The stable transfectants were pulse-labeled with [35S]Met for 15 min, followed by a chase of either 1 or 3 h in the presence or absence of 8-Br-cAMP (Fig. 4). Under these conditions, after 1 h of chase, the ratio of the levels of PC1-RGD-Myc (83 kDa) in cAMP treated versus control cells was 1.8, as compared with 3.1 for the 66-kDa derivative. In contrast, the ratio of the levels of secreted 83-kDa PC1-RGE-Myc in the presence versus absence of cAMP was 0.9. At the 3 h-chase time, the corresponding values for the secreted 83- and 66-kDa RGD forms were 1.1 and 2.7, respectively. Concomitantly, the corresponding intracellular ratios of the 83- and 66-kDa forms of PC1-RGD-Myc were 0.9 and 0.5, respectively. Thus, following the 3-h chase, practically all the 83-kDa form of PC1 is converted into PC1-Delta C (which lacks the C-terminal 137 aa but still contains the RGD sequence), and cAMP can only stimulate the secretion of the latter form. These results are in agreement with the fact that the 66-kDa form is primarily found in granules, whereas the 83-kDa form is mostly in the trans-Golgi Network (TGN) (19-22). At the 3-h chase period, the level of secreted 83-kDa PC1-RGE-Myc is also slightly lower in the presence of cAMP. These data strongly suggest that the majority of PC1-RGE-Myc exit the cells via the unregulated, constitutive secretory pathway. Finally, it seems that the major intracellular form of PC1-RGE-Myc exhibits a lower molecular mass than the secreted form and that its levels did not appreciably diminish after 3 h chase, suggesting a low turnover of this likely immature ER-associated form.
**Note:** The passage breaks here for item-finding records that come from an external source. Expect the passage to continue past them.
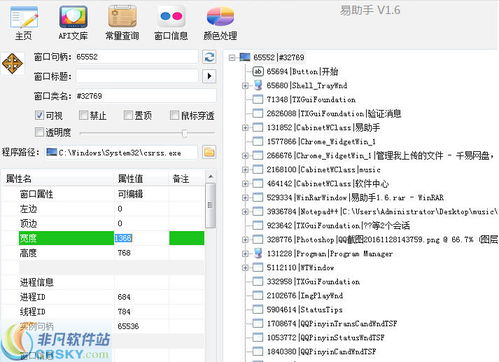This screenshot has width=499, height=362.
Task: Tick the 透明度 transparency checkbox
Action: [39, 132]
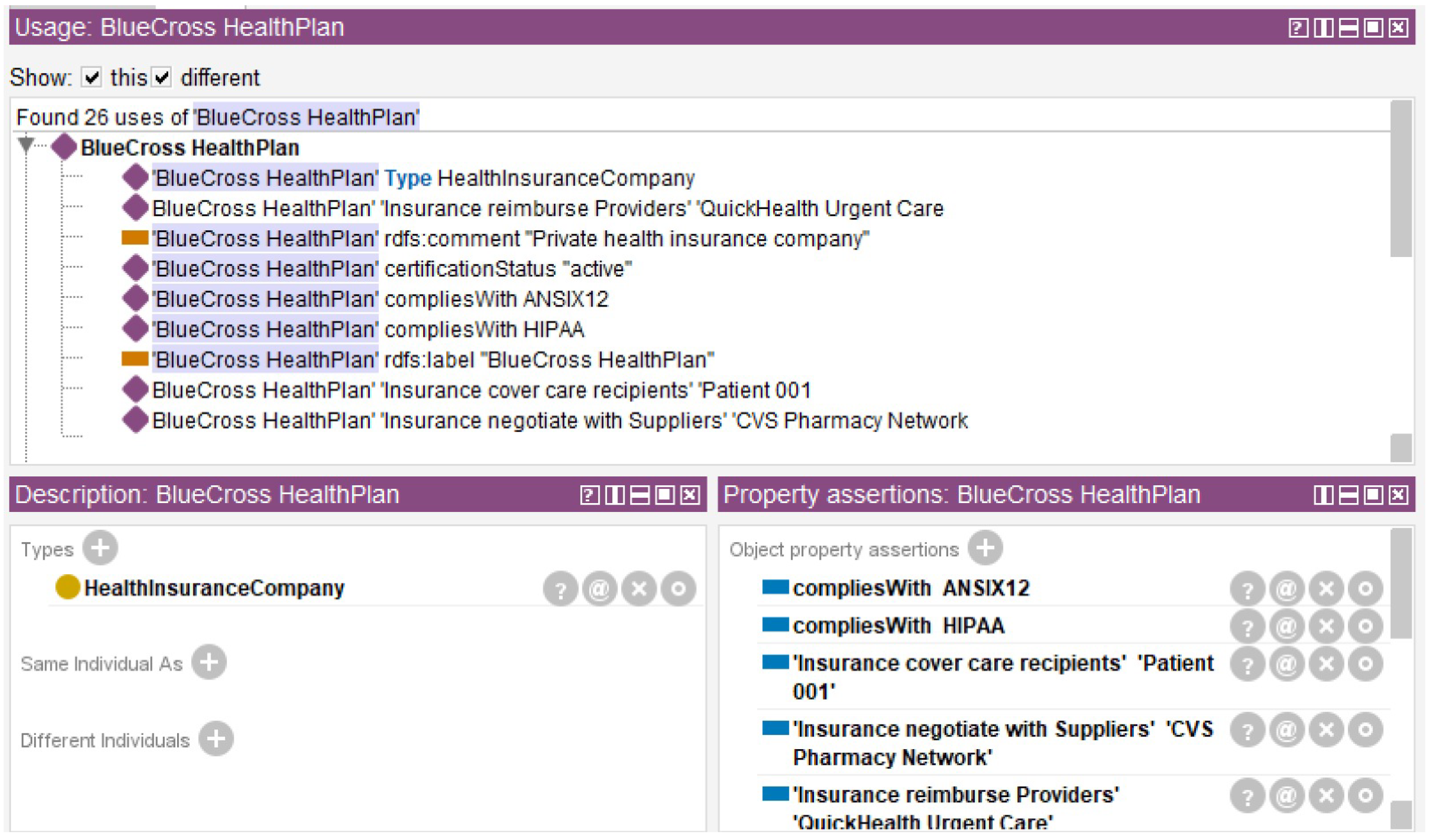Click the yellow HealthInsuranceCompany class circle

67,588
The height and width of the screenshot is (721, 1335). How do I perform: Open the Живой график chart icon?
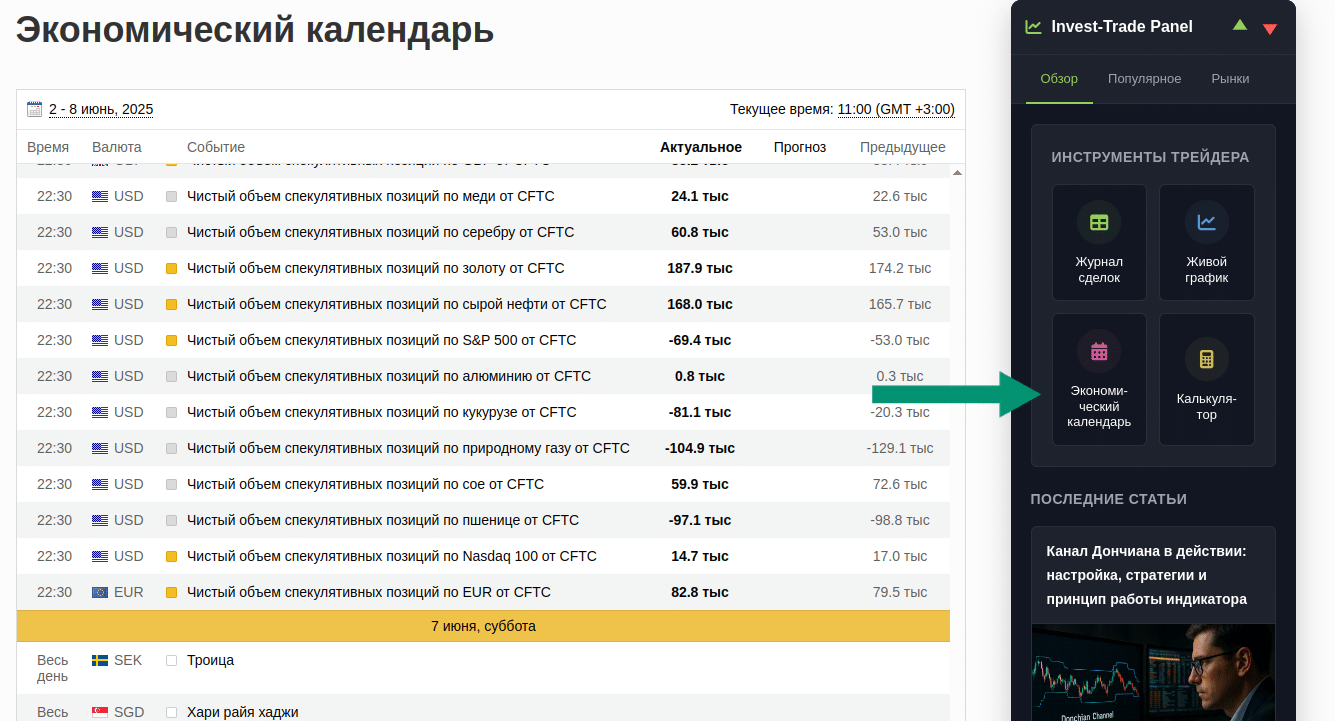(x=1206, y=223)
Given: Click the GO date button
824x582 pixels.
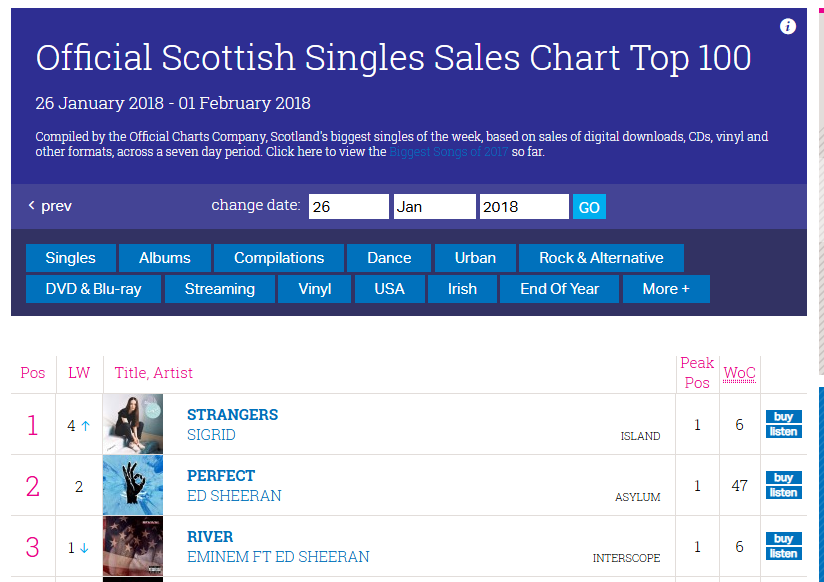Looking at the screenshot, I should tap(589, 207).
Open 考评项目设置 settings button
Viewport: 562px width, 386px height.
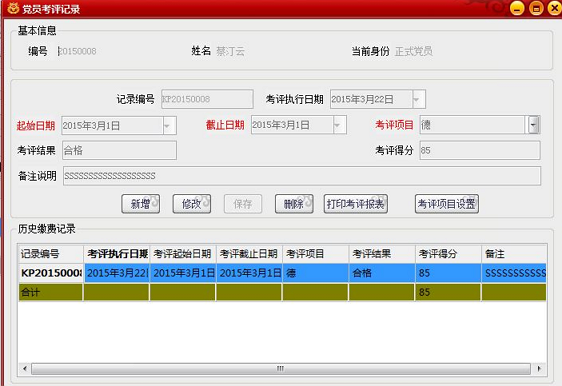pos(447,204)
As shown in Fig. 5A, immunostaining for PC1-RGD-Myc was observed both paranuclearly and at the cellular tips (dark triangles). This pattern is very similar to that previously observed in AtT20 cells in our laboratory with the endocrine hormone ACTH, which is localized both at the TGN (paranuclear) and in secretory granules (cellular extension tips) (34). In contrast, in the case of PC1-RGE-Myc most of the Myc immunoreaction was found paranuclearly (Fig. 5B) and the staining at the cellular extension tips was very weak (Fig. 5B, arrows). This pattern resembles that of constitutively secreted proteins such as alpha 1-PDX in AtT20 cells and of resident Golgi proteins, such as TGN38 (34). These data agree with those in Fig. 4, whereby PC1-RGD-Myc can enter the regulated secretory pathway, whereas PC1-RGE-Myc exits the cell predominantly via the constitutive pathway.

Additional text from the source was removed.